This is exactly how it turned out. Sort of. Some alarm clock malfunctions meant we were two support runners short at the start as Paul, Nick, Sophie, Bruce and I set off in the crisp and frosty morning from Caterham station. Now, whilst this was where our adventure began, it wasn’t our official ‘start’. You see Caterham train station lies just inside a 30km radius from the CoTU, so it wasn’t until about 2km later and a planned ‘U’ shaped detour on the trails that our race actually began…
It was cold, but, with a backpack full of bacon baps and the joys of running in a group again we merrily trotted on. We had no time goals and planned to just enjoy the adventure for what it was. Throughout the first few km I was rearranging where Reka and Carl would meet us. Reka would join Yvette and run with us from Beckenham and Carl was going to get South of Croydon and meet us in the middle of nowhere by tracing the route backwards until we met. I’m so glad they both worked on alternatives as it would have been so easy to turn around and say “next time”…

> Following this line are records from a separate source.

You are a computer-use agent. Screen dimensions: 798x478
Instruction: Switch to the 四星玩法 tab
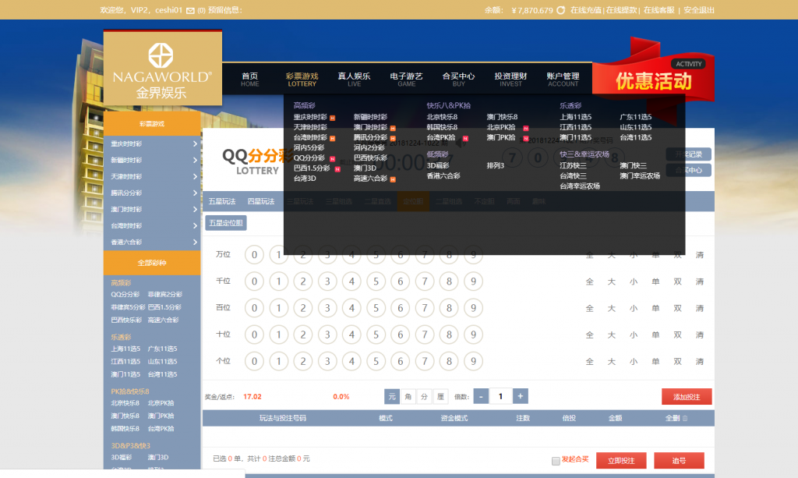(261, 201)
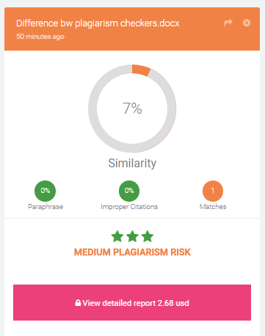Click the Improper Citations 0% circle
Viewport: 265px width, 336px height.
(129, 191)
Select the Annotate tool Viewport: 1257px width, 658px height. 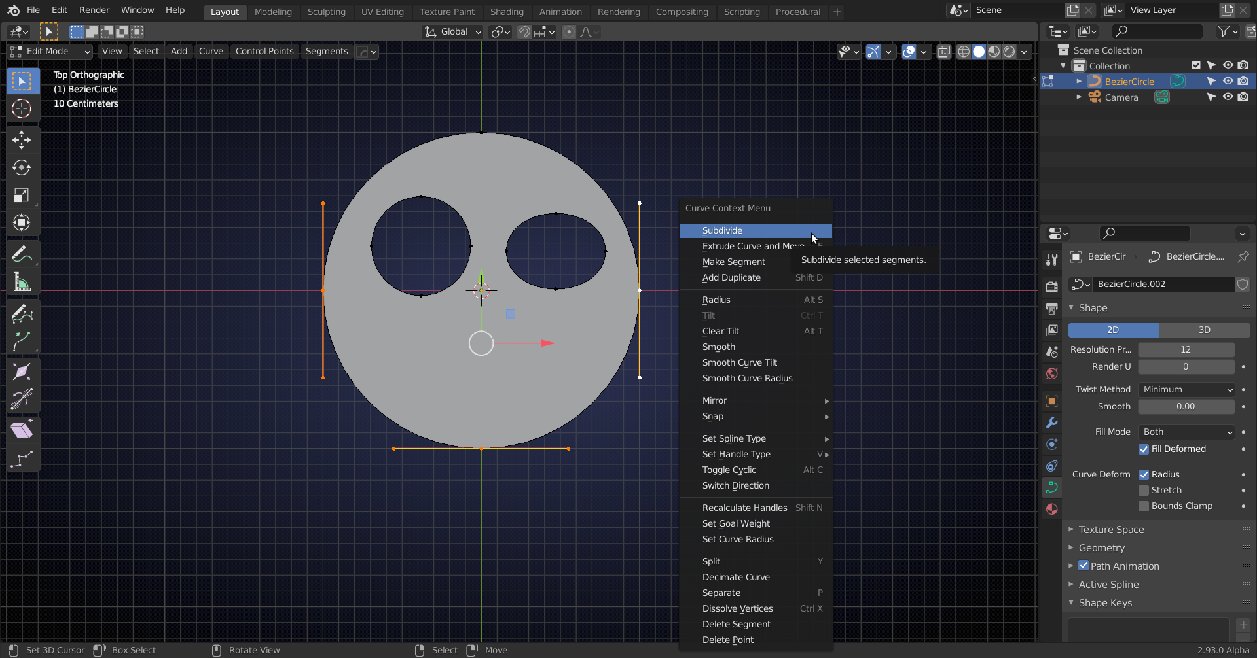[x=22, y=254]
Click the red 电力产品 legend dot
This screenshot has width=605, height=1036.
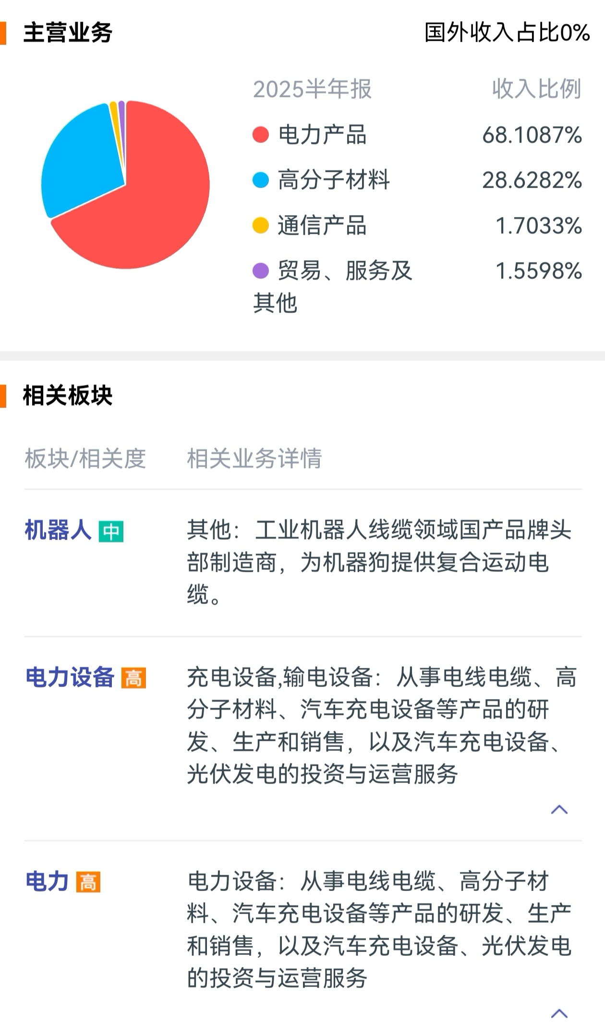(260, 135)
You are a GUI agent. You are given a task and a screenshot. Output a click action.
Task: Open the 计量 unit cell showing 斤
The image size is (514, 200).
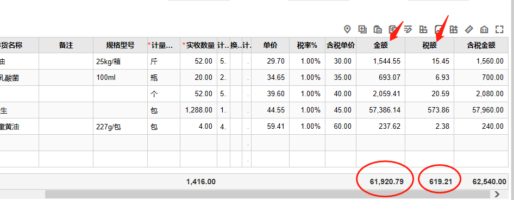pos(164,61)
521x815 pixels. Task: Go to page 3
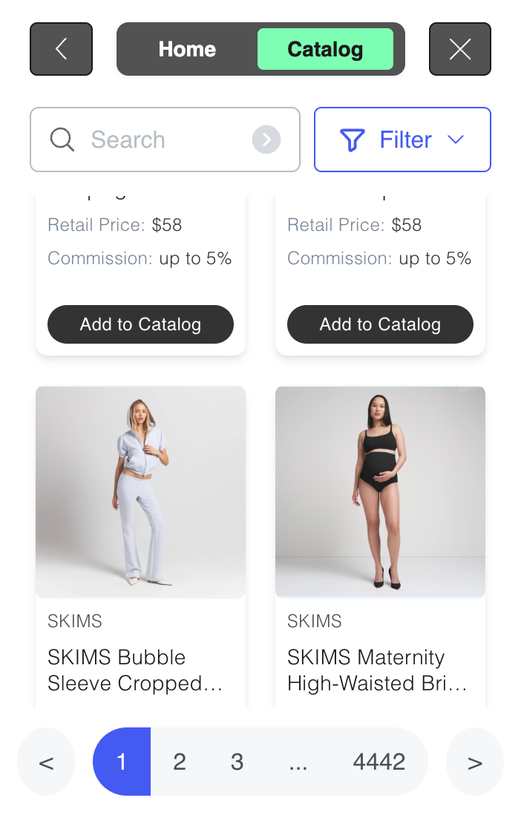237,762
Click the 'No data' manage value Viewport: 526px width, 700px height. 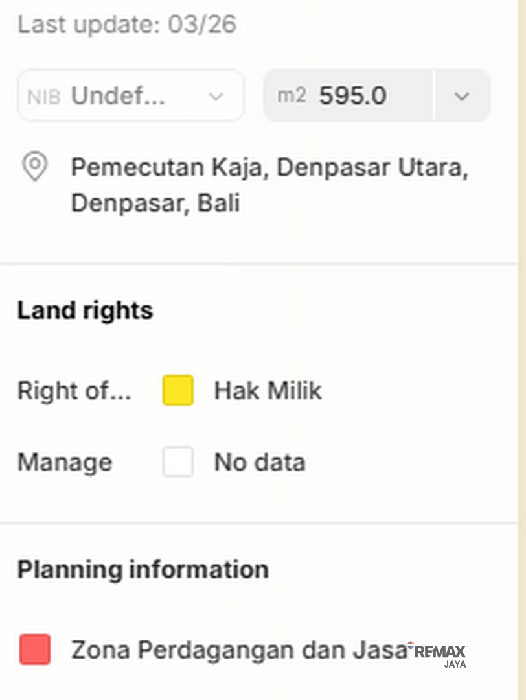[260, 462]
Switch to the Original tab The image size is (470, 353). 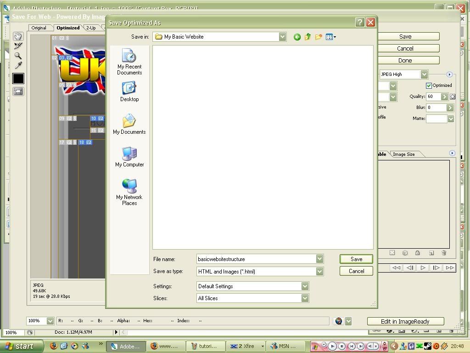[x=39, y=28]
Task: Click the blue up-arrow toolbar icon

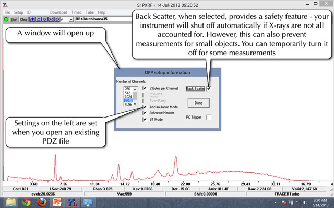Action: pos(38,19)
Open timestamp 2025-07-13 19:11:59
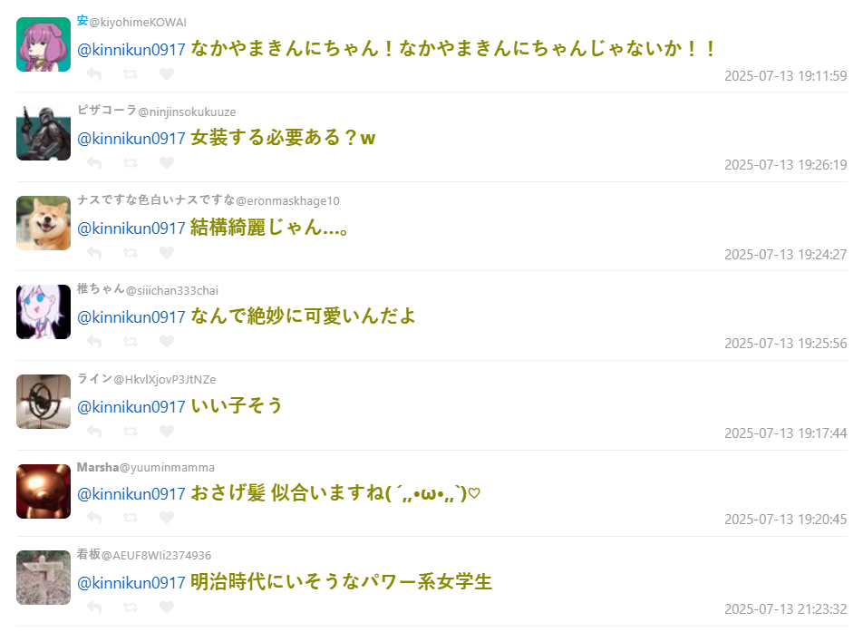 click(x=785, y=76)
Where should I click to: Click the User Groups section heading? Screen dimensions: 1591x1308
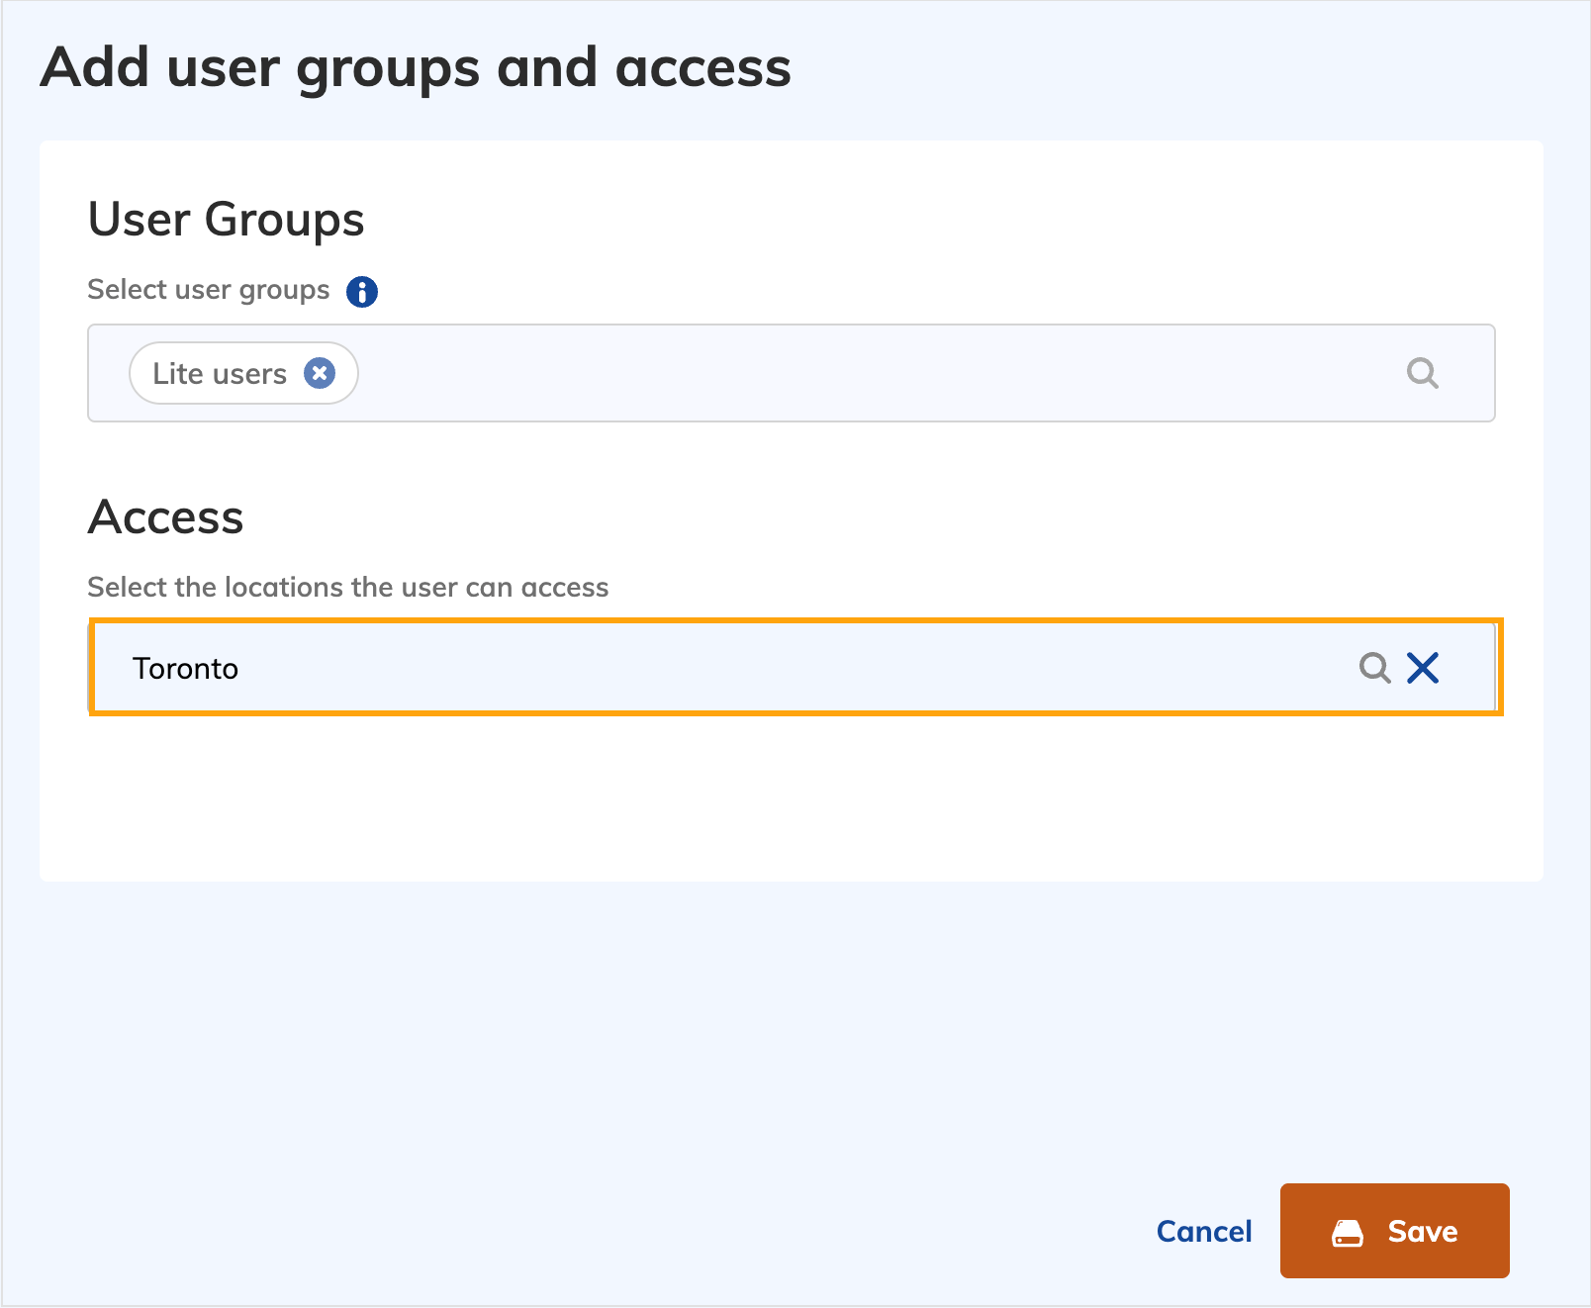tap(226, 220)
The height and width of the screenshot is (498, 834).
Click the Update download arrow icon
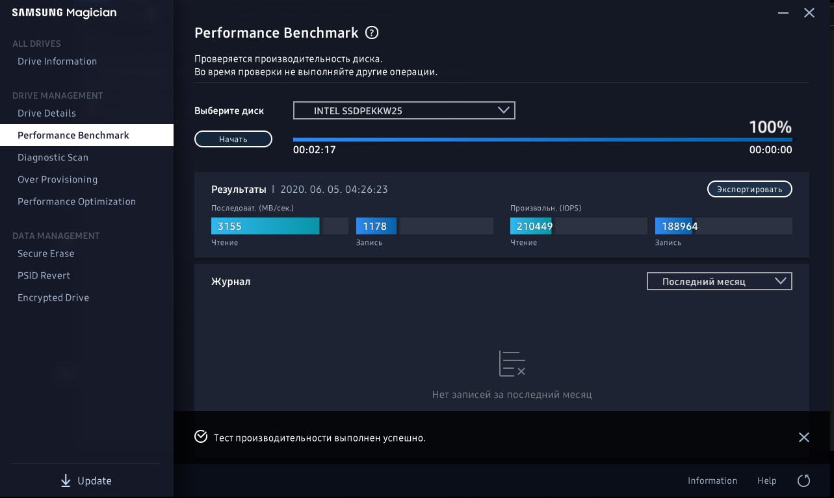[x=66, y=480]
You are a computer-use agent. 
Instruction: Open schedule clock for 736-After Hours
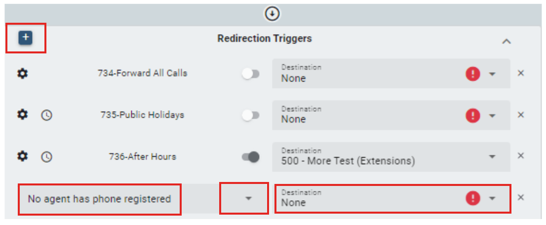pyautogui.click(x=46, y=157)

Those first 20km or so went by so quickly as we enjoyed the tranquillity of the open fields, rolling hills and lush green countryside pretty much all to ourselves. As we started descending from Biggin Hill we found Carl (or he found us?) and we carried on to one of our planned ‘stops’ along the way, a donut shack near Addington that sprung up during the lockdown of 2020 and seems to be incredibly popular with cyclists, hikers and runners alike. We chowed down on some fresh, warm donuts as Nick treated Bruce to a sausage. The fuel of ultra runners!
We cracked on for the final 10km of trails and weaved our way through to Beckenham where Reka and Yvette were waiting at our next planned stop – A Sainsburys where we could refill our water. Here the memories were tested as individuals tried to remember when was the last time they’d seen each other. Safe to say for most of us it had been a very long time!! Sophie left us here and the now group of 6 (plus Bruce) cracked on. Nick hadn’t intended to run from here but felt good and Bruce was eager to keep going (a quick call to his owner confirmed he was good to lead the way).
And so the second part of the adventure began. The route from Beckenham to Greenwich was something I’d only recently discovered was possible via public paths, walking routes and cycle tracks. Essentially the cycle route 21 – the Waterlink Way – connects Beckenham to Greenwich via a series of parks and green spaces which avoids many km of otherwise horrifically busy main roads. It surprised me how nice it was the first time I ran this route back in January.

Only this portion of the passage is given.